A famous knockout tear-jerker of a story, it’s also got whiplash wit, and Hempel’s fascinating syntax—in her rage toward brevity she arrives at hyper compact phrasing, which is very hard to read aloud. Give it a try.
So many Johnson stories to pick from, but I always love the final scene back at the bar, and the description of the bartender:
“Nurse,” I sobbed. She poured doubles like an angel, right up to the lip of a cocktail glass, no measuring. “You have a lovely pitching arm." You had to go down on them like a hummingbird over a blossom. I saw her much later, not too many years ago, and when I smiled she seemed to believe I was making advances. But it was only that I remembered. I'll never forget you. Your husband will beat you with an extension cord and the bus will pull away leaving you standing there in tears, but you were my mother.
16,000 words long, the story uses it’s length as a craft element, in a way, the vastness has an effect on the reader…we’re lost in a dreamscape that is growing increasingly warped over time, and it’s very repetitive, but in a good way, layered with wonderful motifs and repeating images. The reader, if you’ll notice, never meets any of the neighbors—there’s a tremendous claustrophobia here.
My favorite example of third-person limited, ever. It’s a near-perfect short story in the contemporary American style—but somewhat conventional.
This story is the opposite of McCorkle’s, in a sense. It’s strange and oblique. The reader is always two inches away from being so confused that they want to give up. Ishiguro is a master of holding the reader right there, in that space where we know just enough to be remain interested and invested, but still quite replete with unanswered questions.
Considered Lorrie Moore’s greatest story (at least among the writers I know) this is peak Moore: funny, ruinously sad, harsh, mind-bogglingly witty, and supremely propulsive.
A hilarious story, but also dramatic and finally quite moving. The craft here is perfect. One of my favorite things in the story, craft-wise, is how Packer “crowbars” open the dialogue in the first two scenes. Each scene is just a handful of lines of dialogue spoken over a minute or so, but after each line of dialogue Packer pries open the scene and adds all this lively and interesting summary, so that while the story ostensibly starts with two “scenes” she’s actually heaping information into the reader’s mind.
The movie adaptations is well known, but the story is perfect and does a wonderful job of keeping time as it moves across decades. It’s got a lot of sweep, and is totally devastating at the end.
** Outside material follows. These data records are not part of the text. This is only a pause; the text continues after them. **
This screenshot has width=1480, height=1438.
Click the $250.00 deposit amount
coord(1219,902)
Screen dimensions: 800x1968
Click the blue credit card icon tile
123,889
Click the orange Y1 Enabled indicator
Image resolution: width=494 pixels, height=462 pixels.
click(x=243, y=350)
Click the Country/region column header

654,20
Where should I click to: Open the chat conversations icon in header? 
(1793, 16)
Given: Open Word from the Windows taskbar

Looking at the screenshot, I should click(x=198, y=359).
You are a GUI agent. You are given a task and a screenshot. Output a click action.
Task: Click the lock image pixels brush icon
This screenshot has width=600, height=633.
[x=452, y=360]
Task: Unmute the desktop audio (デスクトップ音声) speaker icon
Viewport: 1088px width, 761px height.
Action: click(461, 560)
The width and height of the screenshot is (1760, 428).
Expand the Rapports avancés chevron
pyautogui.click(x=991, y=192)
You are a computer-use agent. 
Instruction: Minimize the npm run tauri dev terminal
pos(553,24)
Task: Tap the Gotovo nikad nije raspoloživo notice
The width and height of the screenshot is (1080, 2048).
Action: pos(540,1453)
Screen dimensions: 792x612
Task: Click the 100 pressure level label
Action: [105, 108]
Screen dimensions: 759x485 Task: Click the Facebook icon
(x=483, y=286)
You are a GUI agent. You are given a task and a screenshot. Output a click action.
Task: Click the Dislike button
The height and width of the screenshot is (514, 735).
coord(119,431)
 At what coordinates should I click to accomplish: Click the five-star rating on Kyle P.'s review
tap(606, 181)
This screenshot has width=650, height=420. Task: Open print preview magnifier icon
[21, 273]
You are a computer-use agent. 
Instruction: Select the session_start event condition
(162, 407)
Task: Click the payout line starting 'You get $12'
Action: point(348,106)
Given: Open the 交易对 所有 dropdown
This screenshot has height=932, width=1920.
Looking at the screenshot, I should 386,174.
Salinger fought in all the American battles on the Western Front from D-Day forward. This story is really just two scenes — one with a soldier shortly before D-Day and the second, same soldier after the war has ended. His mind has been shattered by what he’s been through — much as Salinger’s was. The whitespace in the middle of the story between scenes represents the war in a sense; it’s not written about because it is, in a sense, unspeakable. The war scenes have been elided, because the war is so overwhelmingly powerful. The short story’s form and content are tantamount to theme.
Kirstin Valdez Quade
This story has a somewhat muted opening, but you should stay with it. Another that spans time (like Brokeback), it also has amazing motifs and themes and complex character work, an unreliable narrator, and powerfully demonstrates how buried trauma can put poison deep inside of a person, or a family—the long-term effects of not talking about these two girls’ family’s trauma is beautifully and so poignantly shown in this one.
Instead of having a true, traditional plot, the story “ends” halfway through and the climax is achieved when the character changes from a two-dimensional to a three-dimensional individual, and achieves complexity — with a dramatic impact on the reader.